Walter Winchell said, Compared to "The Thing", Dracula was a petunia. This set the tone for RKO’s campaign. Petunias were, in fact, installed around theatre lobbies, based on the Winchell blurb and patron’s awareness of it (he was still widely read at the time). Footprints with six toes were stenciled on the ground in front of boxoffice windows. Large blocks of ice secured with rope adorned theatre fronts, at least for as long as they took to melt (and that may have been a short wait, considering this was a late Spring and summer play-off). The teaser with the child in her high chair was in questionable taste, but surely got attention, while the "scientist" testimonial would be the first of many such dubious props for the supposed authenticity of sci-fi subjects. I particularly like that Find Your Own Seats --- Ushers Scared To Work announcement on the marquee.
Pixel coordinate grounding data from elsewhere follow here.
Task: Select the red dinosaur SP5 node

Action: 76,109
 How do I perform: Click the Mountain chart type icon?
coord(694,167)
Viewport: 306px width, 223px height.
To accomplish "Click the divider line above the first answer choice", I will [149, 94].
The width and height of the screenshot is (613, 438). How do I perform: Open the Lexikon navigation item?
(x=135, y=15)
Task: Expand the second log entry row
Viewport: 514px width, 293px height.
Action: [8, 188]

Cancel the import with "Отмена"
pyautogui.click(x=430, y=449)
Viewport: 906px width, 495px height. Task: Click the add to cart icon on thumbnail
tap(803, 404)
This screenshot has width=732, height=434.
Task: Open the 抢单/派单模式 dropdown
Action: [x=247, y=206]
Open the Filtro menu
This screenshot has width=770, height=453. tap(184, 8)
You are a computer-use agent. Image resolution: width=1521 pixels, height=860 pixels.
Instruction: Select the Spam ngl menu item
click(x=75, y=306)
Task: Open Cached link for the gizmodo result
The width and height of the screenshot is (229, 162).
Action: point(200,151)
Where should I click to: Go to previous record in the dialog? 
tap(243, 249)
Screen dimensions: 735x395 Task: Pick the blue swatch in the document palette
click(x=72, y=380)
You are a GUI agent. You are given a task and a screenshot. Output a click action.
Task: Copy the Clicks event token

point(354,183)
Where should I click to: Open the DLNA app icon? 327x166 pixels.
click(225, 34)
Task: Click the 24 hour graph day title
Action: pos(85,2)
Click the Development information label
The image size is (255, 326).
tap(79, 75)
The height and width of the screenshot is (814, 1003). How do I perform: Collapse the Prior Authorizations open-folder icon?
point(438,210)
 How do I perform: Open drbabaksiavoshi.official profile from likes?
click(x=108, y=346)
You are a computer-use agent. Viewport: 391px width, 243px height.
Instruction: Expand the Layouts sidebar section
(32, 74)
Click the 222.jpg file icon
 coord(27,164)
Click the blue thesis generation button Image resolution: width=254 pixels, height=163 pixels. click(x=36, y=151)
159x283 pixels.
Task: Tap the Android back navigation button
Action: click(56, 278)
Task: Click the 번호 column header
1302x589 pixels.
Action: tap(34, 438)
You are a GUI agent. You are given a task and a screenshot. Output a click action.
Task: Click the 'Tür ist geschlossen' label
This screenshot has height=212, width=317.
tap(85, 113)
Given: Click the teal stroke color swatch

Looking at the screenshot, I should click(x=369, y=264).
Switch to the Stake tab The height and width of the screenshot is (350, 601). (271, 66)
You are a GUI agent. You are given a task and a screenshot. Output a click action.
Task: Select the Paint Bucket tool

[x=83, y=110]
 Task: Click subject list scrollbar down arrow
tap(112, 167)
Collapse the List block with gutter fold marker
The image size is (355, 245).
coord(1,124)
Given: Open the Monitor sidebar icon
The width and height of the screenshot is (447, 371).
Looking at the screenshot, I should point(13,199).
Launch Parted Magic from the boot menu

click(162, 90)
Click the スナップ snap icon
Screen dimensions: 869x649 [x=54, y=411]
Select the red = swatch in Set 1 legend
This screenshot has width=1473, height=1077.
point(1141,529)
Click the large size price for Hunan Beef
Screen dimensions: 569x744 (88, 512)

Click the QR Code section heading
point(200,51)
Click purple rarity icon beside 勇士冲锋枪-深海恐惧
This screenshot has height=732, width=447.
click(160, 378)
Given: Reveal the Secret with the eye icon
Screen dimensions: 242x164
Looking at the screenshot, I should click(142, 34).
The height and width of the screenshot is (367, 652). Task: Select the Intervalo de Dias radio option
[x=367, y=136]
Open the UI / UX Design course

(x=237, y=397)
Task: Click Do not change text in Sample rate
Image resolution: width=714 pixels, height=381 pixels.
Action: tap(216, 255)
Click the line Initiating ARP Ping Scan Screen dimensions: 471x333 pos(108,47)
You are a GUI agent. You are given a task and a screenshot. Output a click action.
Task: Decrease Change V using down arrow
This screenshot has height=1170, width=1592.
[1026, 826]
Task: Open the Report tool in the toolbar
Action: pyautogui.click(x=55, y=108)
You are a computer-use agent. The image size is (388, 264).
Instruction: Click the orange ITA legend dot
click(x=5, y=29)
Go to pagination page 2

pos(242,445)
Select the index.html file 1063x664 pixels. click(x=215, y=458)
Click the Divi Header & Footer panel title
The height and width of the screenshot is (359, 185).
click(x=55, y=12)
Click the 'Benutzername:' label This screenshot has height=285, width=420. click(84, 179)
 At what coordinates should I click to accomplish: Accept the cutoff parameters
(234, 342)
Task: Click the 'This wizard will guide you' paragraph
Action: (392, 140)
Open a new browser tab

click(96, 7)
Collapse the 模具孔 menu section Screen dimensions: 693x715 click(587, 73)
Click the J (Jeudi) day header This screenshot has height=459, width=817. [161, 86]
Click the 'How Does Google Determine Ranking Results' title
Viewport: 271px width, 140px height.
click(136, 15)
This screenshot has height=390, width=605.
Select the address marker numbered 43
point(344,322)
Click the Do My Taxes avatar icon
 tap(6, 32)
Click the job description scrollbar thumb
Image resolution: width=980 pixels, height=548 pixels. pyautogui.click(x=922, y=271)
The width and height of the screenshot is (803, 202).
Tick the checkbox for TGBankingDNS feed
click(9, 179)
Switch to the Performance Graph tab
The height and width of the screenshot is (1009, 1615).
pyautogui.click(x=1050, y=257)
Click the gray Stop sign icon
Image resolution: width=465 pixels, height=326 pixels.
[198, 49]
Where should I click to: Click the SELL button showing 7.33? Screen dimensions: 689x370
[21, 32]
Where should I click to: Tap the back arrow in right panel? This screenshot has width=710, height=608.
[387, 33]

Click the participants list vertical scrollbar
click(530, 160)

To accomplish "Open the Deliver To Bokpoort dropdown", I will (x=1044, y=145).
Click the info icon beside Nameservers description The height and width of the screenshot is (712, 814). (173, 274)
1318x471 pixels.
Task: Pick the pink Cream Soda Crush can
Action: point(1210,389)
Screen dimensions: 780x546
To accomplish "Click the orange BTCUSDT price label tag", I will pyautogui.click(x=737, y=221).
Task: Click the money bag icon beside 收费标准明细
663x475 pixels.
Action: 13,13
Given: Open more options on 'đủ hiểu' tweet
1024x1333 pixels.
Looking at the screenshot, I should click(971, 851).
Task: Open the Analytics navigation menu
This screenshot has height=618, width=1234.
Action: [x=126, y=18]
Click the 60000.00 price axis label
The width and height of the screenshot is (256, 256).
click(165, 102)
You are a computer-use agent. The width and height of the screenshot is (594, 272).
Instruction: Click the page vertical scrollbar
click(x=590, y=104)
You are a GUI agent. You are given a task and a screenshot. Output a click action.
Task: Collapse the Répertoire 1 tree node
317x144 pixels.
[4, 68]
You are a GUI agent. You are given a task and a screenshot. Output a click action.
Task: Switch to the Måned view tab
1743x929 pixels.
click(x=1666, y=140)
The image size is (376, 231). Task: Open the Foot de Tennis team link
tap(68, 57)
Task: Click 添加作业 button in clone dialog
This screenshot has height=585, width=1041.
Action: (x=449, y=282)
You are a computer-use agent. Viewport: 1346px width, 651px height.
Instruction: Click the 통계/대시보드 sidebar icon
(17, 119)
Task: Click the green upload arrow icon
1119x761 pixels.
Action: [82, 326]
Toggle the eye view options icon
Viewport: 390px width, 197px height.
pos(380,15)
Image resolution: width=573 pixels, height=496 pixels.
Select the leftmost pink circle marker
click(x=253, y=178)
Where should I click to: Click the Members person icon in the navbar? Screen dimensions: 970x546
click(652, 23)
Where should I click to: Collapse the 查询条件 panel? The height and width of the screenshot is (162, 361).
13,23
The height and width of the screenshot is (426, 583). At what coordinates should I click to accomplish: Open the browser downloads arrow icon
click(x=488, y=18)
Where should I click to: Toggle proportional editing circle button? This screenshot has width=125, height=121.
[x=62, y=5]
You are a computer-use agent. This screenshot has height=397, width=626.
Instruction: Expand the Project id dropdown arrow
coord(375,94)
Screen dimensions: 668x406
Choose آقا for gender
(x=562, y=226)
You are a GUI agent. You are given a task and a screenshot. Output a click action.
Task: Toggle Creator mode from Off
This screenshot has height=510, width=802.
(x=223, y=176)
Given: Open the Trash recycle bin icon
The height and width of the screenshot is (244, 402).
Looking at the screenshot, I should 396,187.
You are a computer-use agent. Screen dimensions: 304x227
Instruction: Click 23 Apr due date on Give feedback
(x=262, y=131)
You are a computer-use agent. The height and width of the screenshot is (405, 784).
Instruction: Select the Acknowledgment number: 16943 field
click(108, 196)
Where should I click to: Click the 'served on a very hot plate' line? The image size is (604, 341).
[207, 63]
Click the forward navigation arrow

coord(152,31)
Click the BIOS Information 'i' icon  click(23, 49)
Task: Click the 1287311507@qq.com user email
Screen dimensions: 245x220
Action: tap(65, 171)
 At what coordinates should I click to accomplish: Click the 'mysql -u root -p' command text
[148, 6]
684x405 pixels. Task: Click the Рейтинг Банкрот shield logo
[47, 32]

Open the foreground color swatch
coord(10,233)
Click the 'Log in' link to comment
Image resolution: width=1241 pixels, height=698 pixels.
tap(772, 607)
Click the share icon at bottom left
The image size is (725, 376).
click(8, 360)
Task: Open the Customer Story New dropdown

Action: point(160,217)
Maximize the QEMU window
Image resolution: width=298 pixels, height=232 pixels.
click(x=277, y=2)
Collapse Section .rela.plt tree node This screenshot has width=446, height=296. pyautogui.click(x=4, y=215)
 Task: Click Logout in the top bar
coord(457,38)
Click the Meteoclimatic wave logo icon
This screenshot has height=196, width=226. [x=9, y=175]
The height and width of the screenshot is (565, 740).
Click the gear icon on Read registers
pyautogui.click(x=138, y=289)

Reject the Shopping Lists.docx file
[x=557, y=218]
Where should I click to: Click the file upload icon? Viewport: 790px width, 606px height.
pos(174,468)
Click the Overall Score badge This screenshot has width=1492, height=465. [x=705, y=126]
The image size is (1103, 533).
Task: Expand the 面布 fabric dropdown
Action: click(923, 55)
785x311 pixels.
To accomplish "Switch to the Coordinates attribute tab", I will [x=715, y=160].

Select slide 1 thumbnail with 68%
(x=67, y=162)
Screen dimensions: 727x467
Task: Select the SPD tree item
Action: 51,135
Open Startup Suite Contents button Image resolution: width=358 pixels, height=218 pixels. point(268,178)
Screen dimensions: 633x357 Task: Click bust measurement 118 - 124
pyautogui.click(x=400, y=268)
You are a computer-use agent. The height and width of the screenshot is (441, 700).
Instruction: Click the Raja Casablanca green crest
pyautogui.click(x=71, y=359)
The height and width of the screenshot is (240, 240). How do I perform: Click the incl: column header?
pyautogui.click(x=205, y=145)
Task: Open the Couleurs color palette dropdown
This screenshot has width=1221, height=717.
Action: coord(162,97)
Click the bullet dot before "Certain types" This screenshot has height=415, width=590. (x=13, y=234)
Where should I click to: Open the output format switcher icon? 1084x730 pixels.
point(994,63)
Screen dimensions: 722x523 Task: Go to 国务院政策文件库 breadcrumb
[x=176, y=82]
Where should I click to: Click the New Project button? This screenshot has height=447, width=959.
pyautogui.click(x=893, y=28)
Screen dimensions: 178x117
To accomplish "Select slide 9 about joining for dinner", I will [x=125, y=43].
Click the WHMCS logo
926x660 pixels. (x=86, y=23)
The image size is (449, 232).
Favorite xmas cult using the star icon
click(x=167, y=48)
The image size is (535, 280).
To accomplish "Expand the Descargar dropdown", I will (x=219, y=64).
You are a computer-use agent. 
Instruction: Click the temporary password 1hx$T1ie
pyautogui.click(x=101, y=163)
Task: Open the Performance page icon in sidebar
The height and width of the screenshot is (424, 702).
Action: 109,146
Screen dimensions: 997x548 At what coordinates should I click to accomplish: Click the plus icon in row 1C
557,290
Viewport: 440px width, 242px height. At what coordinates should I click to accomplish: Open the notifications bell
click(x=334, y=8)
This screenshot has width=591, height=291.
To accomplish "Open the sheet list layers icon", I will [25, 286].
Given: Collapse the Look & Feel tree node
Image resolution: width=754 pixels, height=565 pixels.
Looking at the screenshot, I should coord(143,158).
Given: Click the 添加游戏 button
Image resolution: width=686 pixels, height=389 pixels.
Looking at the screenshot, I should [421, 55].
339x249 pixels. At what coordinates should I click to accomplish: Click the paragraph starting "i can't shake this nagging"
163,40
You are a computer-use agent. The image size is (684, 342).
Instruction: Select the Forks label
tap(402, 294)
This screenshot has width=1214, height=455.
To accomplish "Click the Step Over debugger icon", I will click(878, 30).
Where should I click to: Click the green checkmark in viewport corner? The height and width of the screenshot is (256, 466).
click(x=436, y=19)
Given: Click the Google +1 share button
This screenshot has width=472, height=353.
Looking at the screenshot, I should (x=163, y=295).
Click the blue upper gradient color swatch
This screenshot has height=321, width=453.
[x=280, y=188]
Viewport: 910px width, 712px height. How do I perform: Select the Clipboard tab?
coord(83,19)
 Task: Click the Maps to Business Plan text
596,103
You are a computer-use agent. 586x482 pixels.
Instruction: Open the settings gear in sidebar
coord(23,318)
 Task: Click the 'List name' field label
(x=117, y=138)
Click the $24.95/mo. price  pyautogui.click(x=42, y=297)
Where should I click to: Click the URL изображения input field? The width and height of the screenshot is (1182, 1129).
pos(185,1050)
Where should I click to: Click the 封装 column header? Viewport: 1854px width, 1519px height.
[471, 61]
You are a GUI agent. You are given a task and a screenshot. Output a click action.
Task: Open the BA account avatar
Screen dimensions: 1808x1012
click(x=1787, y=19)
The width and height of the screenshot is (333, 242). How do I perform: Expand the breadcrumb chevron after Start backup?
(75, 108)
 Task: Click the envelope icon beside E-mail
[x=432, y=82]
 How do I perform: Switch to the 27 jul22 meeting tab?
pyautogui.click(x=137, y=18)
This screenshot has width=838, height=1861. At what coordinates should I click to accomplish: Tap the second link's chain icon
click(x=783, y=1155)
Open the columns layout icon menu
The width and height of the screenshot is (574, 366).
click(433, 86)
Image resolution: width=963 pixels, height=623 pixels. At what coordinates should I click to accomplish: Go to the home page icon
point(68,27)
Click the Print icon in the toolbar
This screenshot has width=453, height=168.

Margaret Sheridan is sharing a table here with some exhibitors at the annual convention of Motion Picture Owners and Operators of Georgia in May of 1951, promoting the recent release of The Thing. She’d been a Howard Hawks discovery back in 1946 when she did this portrait pose for the part in Red River that ultimately went to Joanne Dru. Sheridan got married and pregnant before shooting on the western could begin, and Hawks took a raincheck on her services, though he’d later maintain she’d lost her spark by the time he finally got around to casting her in The Thing. Domestic rentals for The Thing were outstanding --- $2.0 million. Adding $750,000 in foreign rentals made for a final profit of $35,000, a number that might have been higher but for the fact that negative costs had run to $1.2 million, quite an outlay for what was generally considered a straight exploitation picture.